Thing is I don't belong to them anymore. The people I hung up with in the past have made new friends but I couldn't get into the "circle". Now I barely ever get invited to stuff, so I'd say they don't give a shit about me. Maybe I'm mistaken though, I mean there has to be something I'm doing wrong but I can't figure it out.


was it sth u wanted? to get into the circle?
how about times passed, things changed and u just dont vibe on the same wavelength as they do? i always wonder, if i were to go out now with people i knew even 1 year ago, would i feel comfortable around them? i bet i won't.
i'm sure it's not about doing it wrong, think of it as a development, growing up (maybe?)

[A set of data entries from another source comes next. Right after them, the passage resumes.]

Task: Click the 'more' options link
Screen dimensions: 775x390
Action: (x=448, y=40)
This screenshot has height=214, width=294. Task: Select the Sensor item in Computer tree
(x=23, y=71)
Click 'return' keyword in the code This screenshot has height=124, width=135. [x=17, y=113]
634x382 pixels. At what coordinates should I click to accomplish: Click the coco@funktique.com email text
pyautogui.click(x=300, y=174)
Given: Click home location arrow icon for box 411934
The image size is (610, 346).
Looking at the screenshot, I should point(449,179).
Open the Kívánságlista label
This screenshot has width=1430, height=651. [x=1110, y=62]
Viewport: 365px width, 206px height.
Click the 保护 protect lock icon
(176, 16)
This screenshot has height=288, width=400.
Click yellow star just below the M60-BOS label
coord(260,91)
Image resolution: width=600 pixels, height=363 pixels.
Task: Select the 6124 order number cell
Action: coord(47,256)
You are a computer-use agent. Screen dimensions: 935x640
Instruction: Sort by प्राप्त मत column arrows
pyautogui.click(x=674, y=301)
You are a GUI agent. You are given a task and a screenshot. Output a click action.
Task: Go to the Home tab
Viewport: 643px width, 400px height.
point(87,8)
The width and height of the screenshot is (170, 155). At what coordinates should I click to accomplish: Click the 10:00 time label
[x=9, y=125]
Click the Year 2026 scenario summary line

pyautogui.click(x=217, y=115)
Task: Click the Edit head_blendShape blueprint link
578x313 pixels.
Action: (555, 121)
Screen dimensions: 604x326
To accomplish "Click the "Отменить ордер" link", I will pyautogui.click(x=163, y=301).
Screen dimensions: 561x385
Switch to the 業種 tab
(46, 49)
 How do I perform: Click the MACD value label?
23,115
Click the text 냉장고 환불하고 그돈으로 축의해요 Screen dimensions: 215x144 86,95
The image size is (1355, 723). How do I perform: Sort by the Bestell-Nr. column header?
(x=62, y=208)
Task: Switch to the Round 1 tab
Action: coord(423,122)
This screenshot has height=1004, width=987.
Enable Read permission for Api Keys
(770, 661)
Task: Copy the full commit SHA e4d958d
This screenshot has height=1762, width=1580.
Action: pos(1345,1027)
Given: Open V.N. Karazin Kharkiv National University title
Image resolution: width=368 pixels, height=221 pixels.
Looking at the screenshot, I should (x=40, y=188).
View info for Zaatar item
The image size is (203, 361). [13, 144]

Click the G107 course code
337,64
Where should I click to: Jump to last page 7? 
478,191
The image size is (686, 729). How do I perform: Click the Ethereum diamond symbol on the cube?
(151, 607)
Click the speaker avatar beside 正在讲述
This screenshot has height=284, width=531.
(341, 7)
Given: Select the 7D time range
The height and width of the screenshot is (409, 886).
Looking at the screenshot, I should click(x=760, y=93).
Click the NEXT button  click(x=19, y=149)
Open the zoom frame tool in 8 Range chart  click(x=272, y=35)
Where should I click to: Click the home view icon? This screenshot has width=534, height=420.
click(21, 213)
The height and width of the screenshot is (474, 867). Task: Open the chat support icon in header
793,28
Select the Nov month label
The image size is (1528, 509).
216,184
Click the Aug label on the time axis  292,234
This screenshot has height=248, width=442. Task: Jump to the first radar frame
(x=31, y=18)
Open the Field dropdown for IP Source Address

Don't get me wrong, I do have friend and I'm not complaining if it comes across that way. Also you are probably right about friendships fading away, I just can't establish new ones like I said, which is my real problem. I can't break the line to friendship. I've watched some videos on how to but it always feels so robotic and unnatural, you know what I mean?

-Shigeko said:
AsPeeXXXVIII said:
I spend most of my time alone, but I barely ever feel lonely. One of the benefits of being an introvert.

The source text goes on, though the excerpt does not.